Years ago it became clear to me that I do not have the right to correct anyone I do not love. There have been times when I have looked with compassion on a brother or sister and Father has entrusted me with a message for that person. Of course, at such times my “correction” felt more like celebration and encouragement than judgment, reproof, or scolding.

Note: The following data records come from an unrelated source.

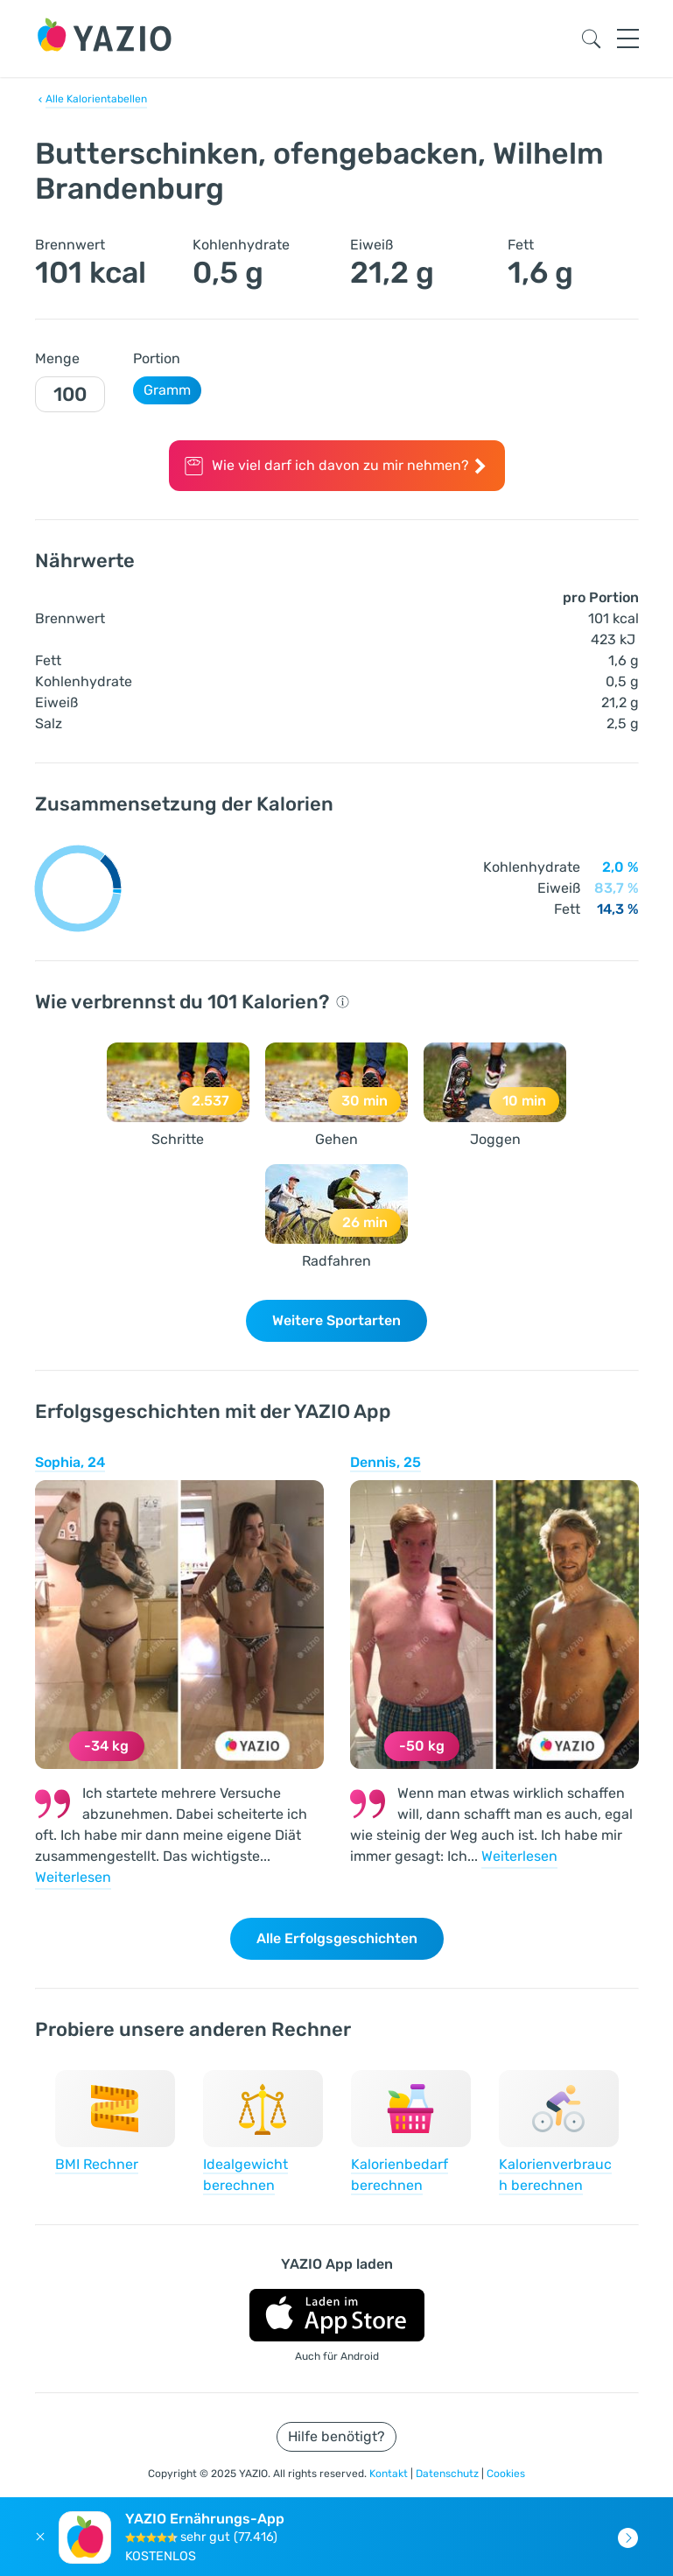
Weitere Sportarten (336, 1320)
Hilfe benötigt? (336, 2436)
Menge (57, 358)
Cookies (506, 2473)
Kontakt (389, 2473)
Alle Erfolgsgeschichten (336, 1938)
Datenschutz (448, 2473)
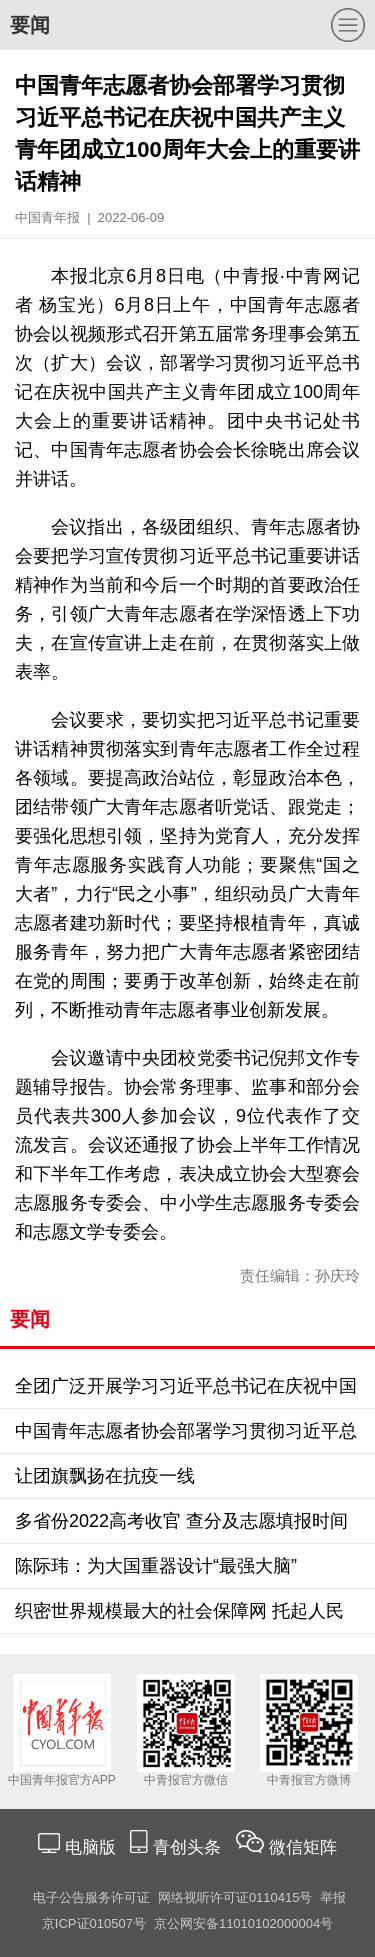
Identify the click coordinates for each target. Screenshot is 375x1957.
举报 (333, 1897)
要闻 (30, 25)
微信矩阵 (303, 1847)
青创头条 (189, 1847)
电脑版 (90, 1847)
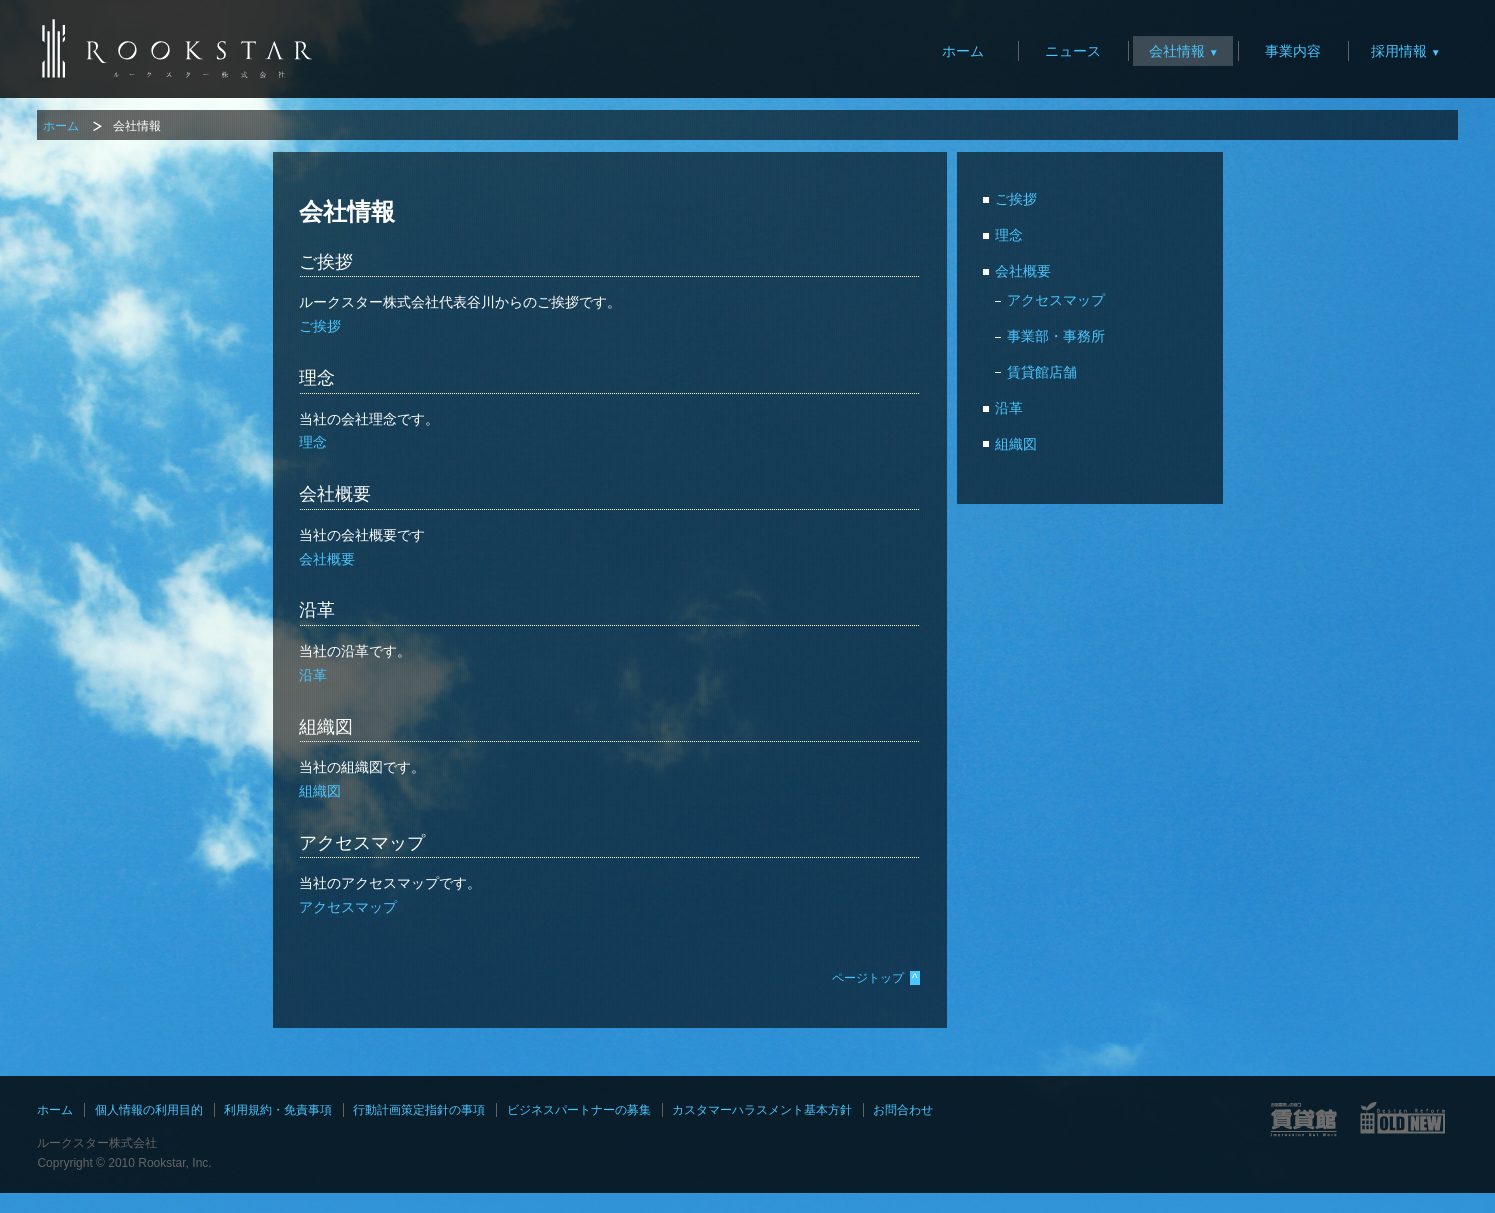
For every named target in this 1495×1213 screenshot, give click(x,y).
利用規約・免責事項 (278, 1110)
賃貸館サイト (1303, 1119)
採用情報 (1399, 51)
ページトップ (876, 978)
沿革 (313, 675)
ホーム (963, 51)
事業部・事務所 (1056, 336)
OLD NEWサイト (1403, 1119)
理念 (313, 442)
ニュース (1073, 51)
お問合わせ (903, 1110)
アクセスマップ (348, 907)
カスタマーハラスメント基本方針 (762, 1110)
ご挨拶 (320, 326)
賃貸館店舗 (1042, 372)
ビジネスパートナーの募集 (579, 1110)
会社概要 (327, 559)
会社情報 (1177, 51)
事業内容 (1293, 51)
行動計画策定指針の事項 (419, 1110)
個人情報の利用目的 (149, 1110)
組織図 (320, 791)
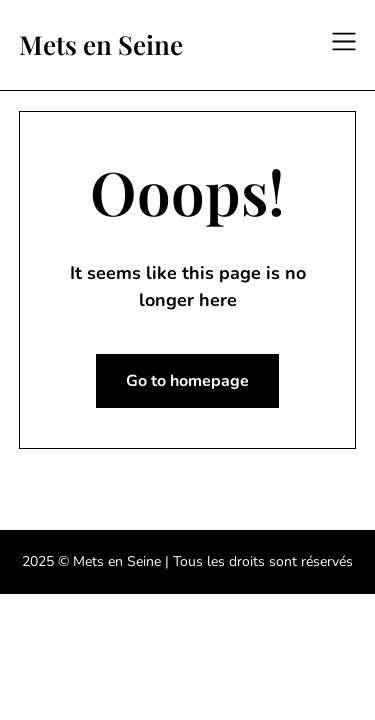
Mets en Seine (101, 45)
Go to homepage (187, 381)
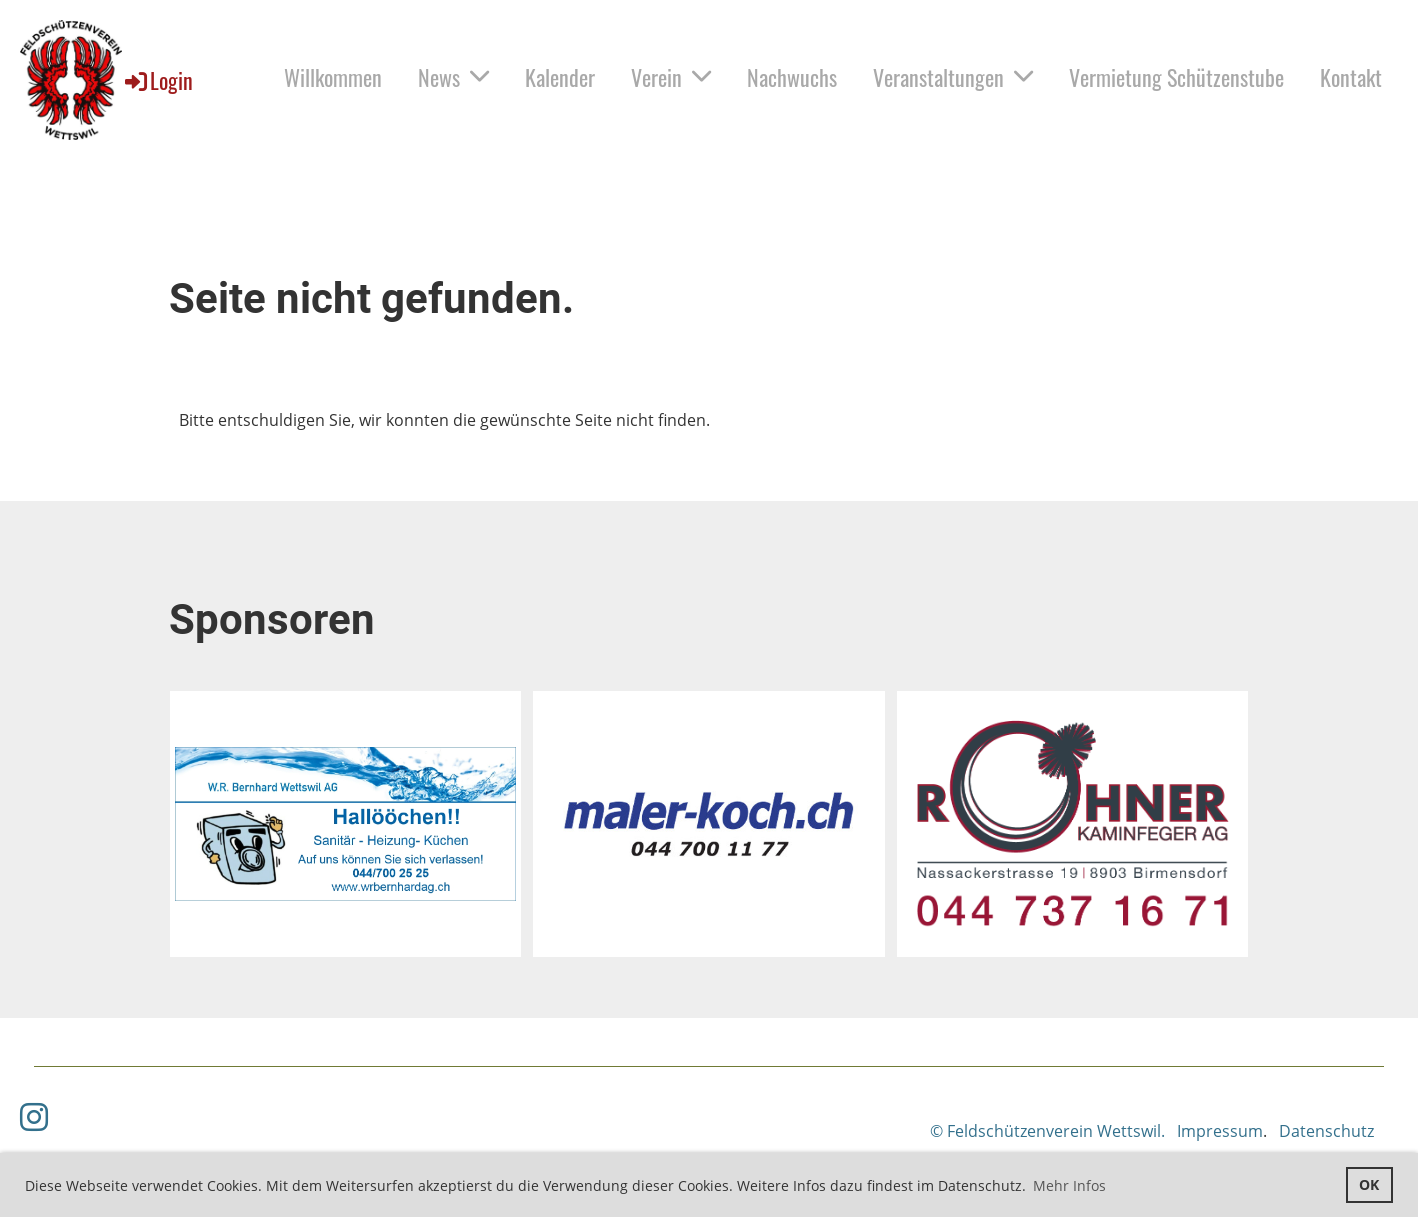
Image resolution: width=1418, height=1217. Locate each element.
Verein (671, 77)
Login (157, 80)
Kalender (560, 77)
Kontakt (1351, 77)
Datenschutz (1326, 1131)
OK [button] (1369, 1184)
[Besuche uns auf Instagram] (34, 1116)
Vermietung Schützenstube (1176, 77)
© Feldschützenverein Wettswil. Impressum (1096, 1131)
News (453, 77)
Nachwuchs (792, 77)
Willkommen (333, 77)
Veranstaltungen (953, 77)
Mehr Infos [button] (1069, 1185)
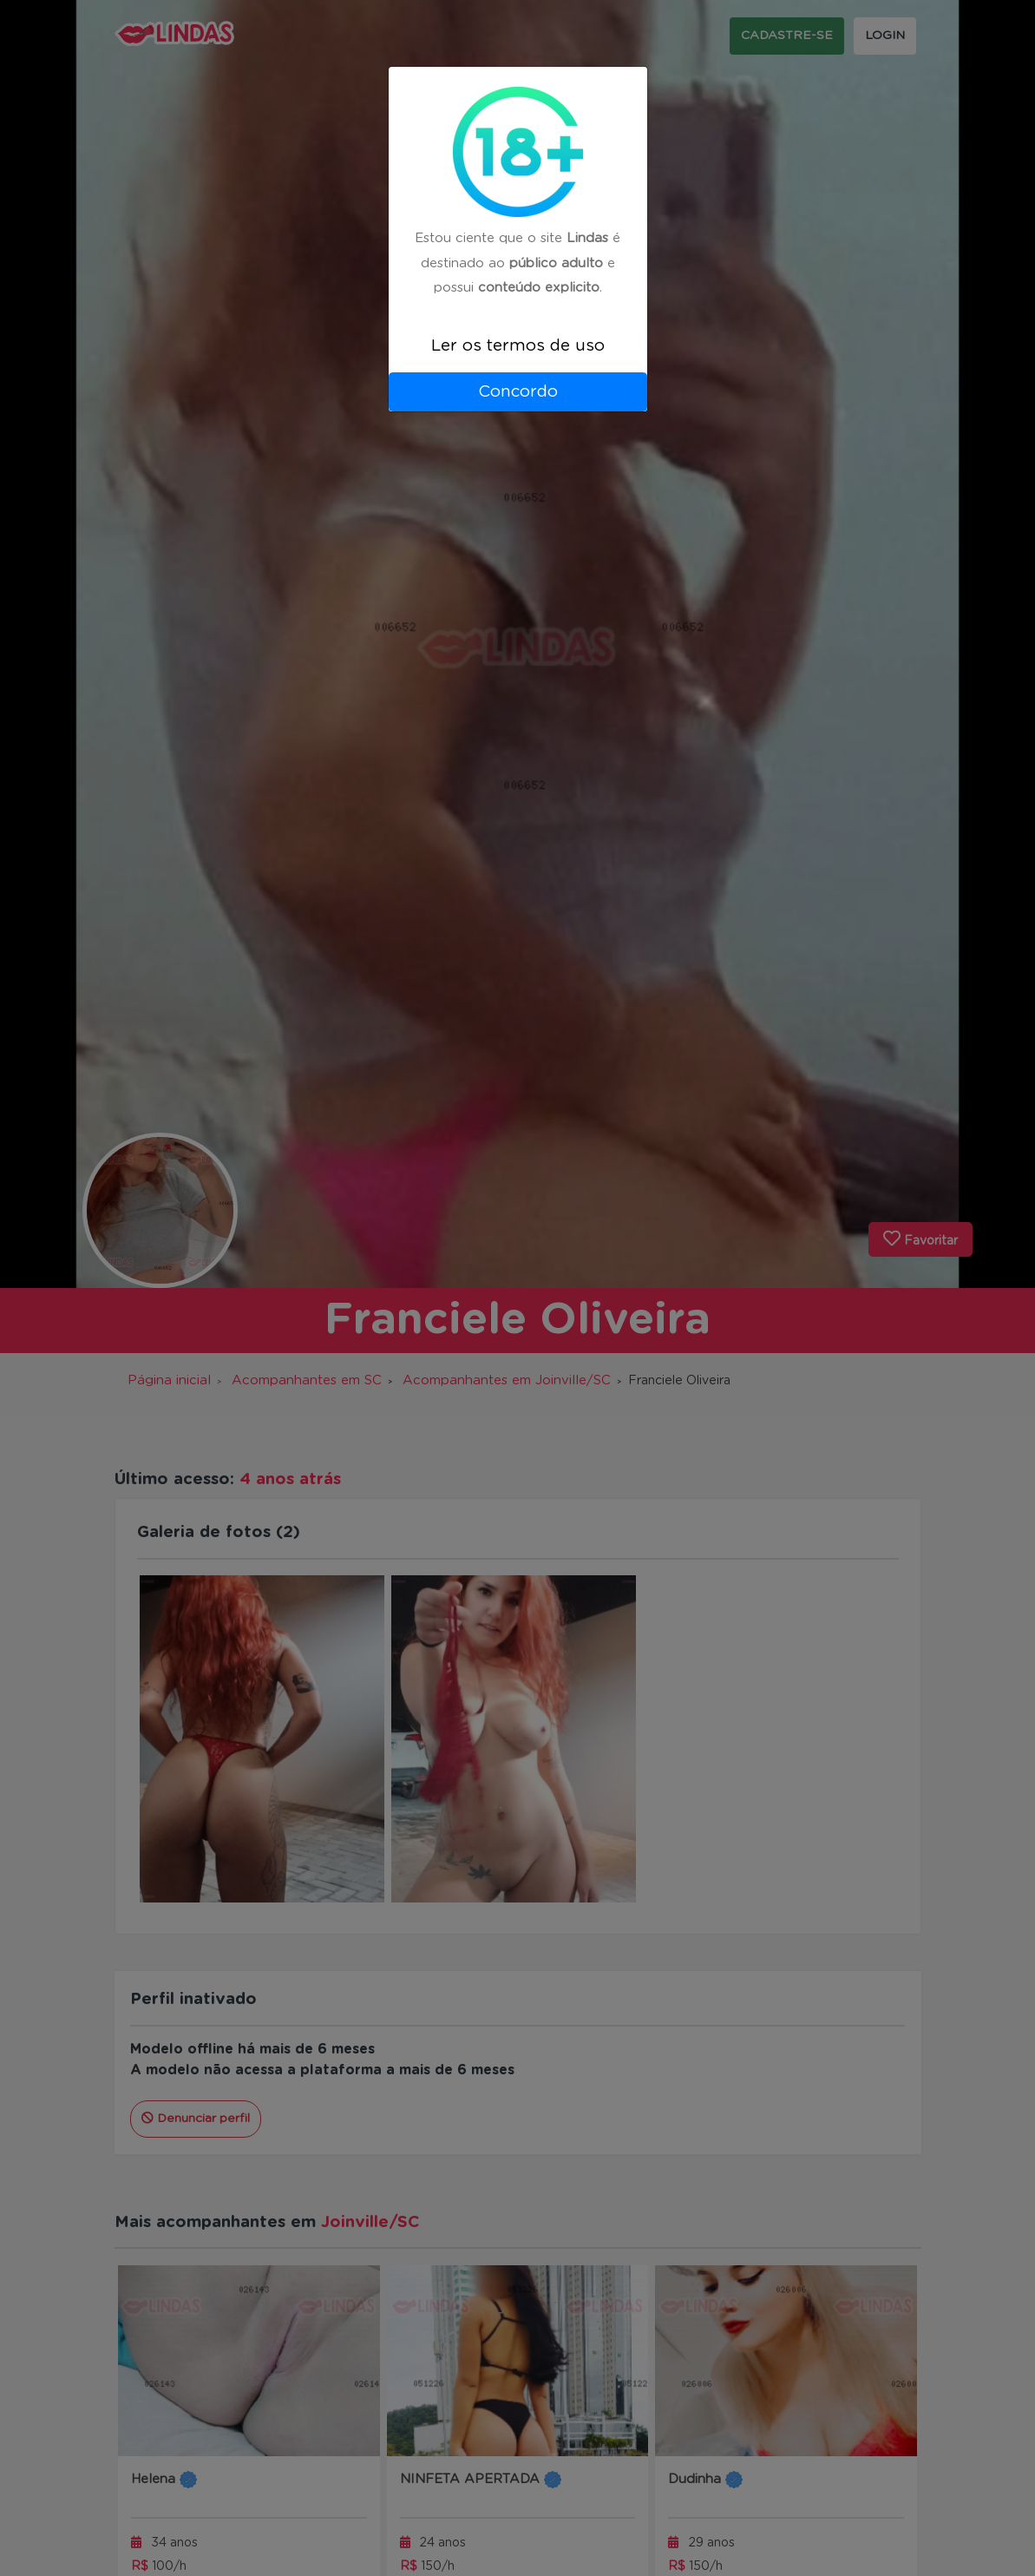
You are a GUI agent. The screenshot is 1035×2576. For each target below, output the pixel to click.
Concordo (518, 392)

Researcher and therapist John Gottman (1999) reminds us that we cannot change people until we love them as they are. Of course once we love them as they are, the compulsion to correct is replaced with the desire to bless. “The nearer we get to our heavenly Father, the more we are disposed to look with compassion on perishing souls; we feel that we want to take them upon our shoulders, and cast their sins behind our backs. . . . if you would have God have mercy on you, have mercy on one another” (Smith, 1938, p. 241)
So how should we react when we are pained by the thoughtless and selfish acts of another? We should pray that God will heal our wounds and then fill us with Him so that we can “love [our] enemies, bless them that curse [us], do good to them that hate [us], and pray for them which despitefully use [us], and persecute [us]” (Matthew 5:44).
His message is love.
Becker, I. in Reader’s Digest (1975). Pocket treasury of great quotations. Pleasantville, N.Y.: Reader’s Digest.
Gottman, J. (1999). The seven principles for making marriage work. New York: Crown.
Sill, E. R. (1906). Fool’s prayer. Poetical works of Edward Rowland Sill. New York: Houghton Mifflin.
Smith, J. F. (Compiler). (1938). Teachings of the Prophet Joseph Smith. Salt Lake City, UT: Deseret Book.